====== DATA EXTRACTS

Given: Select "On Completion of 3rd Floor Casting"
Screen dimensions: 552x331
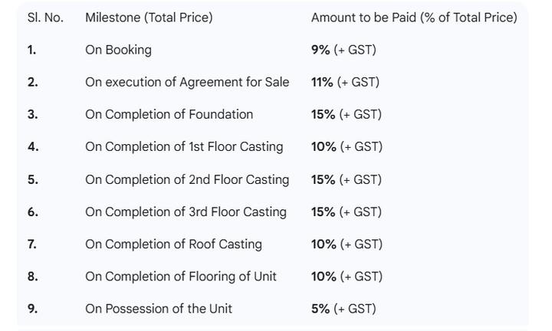Looking at the screenshot, I should pyautogui.click(x=186, y=211).
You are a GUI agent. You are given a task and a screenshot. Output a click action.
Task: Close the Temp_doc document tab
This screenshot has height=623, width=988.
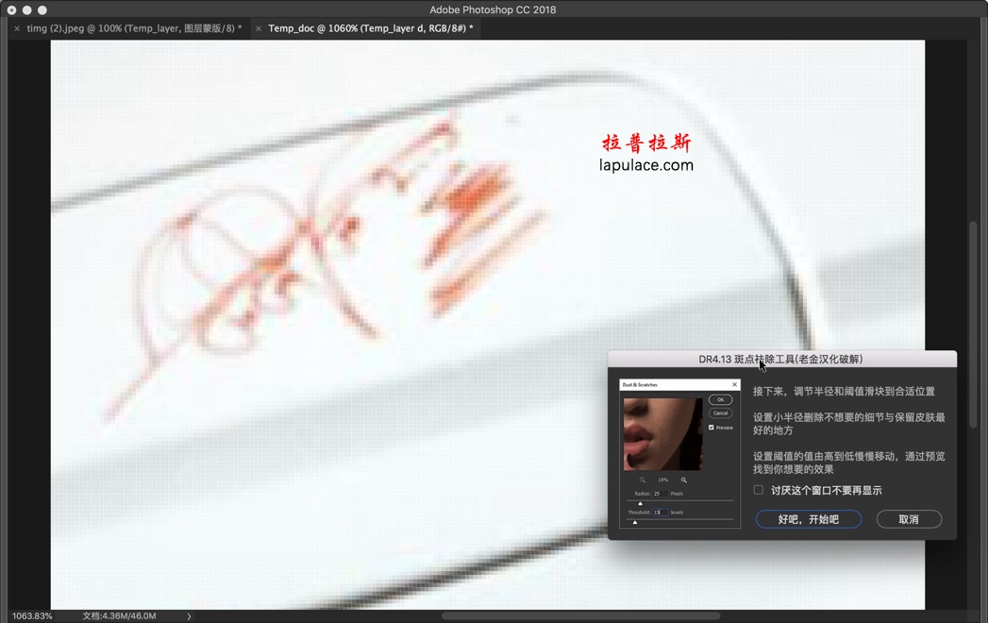point(259,29)
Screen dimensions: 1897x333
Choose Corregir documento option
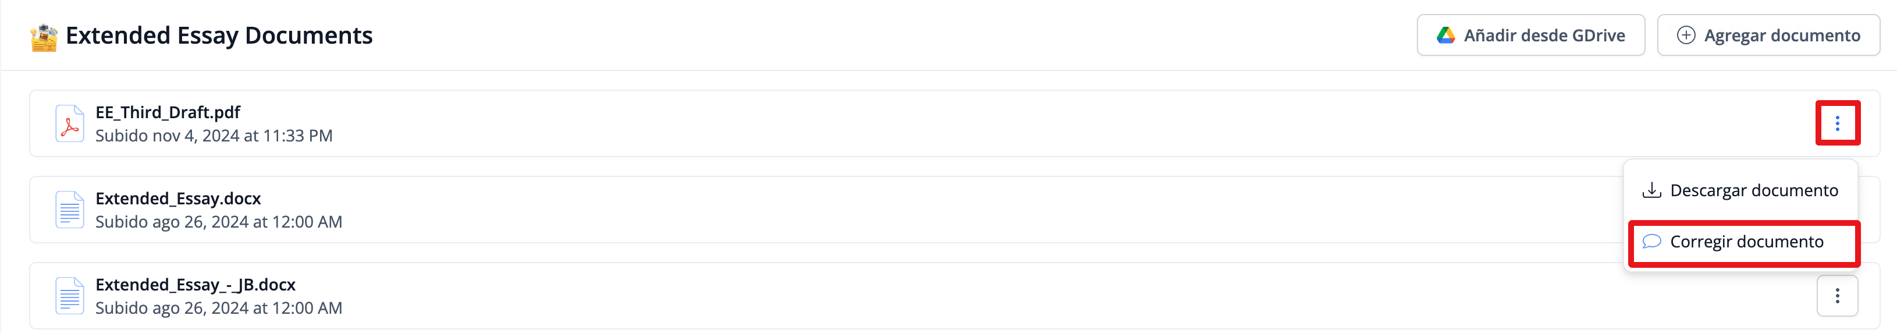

============

Your answer must be an exact copy of the lines from the line with "Screen dimensions: 1897x333" to the final line of the data, both ends included, and no pictures.

# RESPONSE TO THE EXERCISE
Screen dimensions: 1897x333
Choose Corregir documento option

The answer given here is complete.